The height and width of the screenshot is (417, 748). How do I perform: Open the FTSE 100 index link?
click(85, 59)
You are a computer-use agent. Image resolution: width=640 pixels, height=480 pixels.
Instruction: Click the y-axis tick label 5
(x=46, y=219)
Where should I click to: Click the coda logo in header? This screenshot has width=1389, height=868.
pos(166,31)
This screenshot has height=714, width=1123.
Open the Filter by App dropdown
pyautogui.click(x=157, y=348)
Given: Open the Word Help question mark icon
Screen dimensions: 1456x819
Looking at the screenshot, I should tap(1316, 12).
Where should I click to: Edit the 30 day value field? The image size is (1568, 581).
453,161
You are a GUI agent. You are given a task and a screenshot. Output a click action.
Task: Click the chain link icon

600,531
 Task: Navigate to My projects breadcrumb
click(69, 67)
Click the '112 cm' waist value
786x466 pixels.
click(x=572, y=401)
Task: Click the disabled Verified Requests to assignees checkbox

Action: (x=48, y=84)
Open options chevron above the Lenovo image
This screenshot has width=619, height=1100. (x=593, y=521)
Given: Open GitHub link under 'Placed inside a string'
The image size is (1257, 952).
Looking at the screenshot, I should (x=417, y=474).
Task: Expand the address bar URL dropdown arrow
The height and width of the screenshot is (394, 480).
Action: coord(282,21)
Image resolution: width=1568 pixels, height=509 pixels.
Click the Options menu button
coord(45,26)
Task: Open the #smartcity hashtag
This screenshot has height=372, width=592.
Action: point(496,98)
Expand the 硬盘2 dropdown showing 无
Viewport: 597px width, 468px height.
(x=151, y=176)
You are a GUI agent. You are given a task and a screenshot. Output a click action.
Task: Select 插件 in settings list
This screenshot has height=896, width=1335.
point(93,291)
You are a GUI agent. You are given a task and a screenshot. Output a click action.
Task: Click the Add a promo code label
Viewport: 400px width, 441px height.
----
Copy out every entry above without changes, from the start of the entries down through the line containing "Action: (x=48, y=84)".

Completed exercise:
The height and width of the screenshot is (417, 748). How do I perform: Open the FTSE 100 index link?
click(85, 59)
You are a computer-use agent. Image resolution: width=640 pixels, height=480 pixels.
Instruction: Click the y-axis tick label 5
(x=46, y=219)
Where should I click to: Click the coda logo in header? This screenshot has width=1389, height=868.
pos(166,31)
This screenshot has height=714, width=1123.
Open the Filter by App dropdown
pyautogui.click(x=157, y=348)
Given: Open the Word Help question mark icon
Screen dimensions: 1456x819
Looking at the screenshot, I should tap(1316, 12).
Where should I click to: Edit the 30 day value field? The image size is (1568, 581).
453,161
You are a GUI agent. You are given a task and a screenshot. Output a click action.
Task: Click the chain link icon

600,531
 Task: Navigate to My projects breadcrumb
click(69, 67)
Click the '112 cm' waist value
786x466 pixels.
click(x=572, y=401)
Task: Click the disabled Verified Requests to assignees checkbox

Action: (x=48, y=84)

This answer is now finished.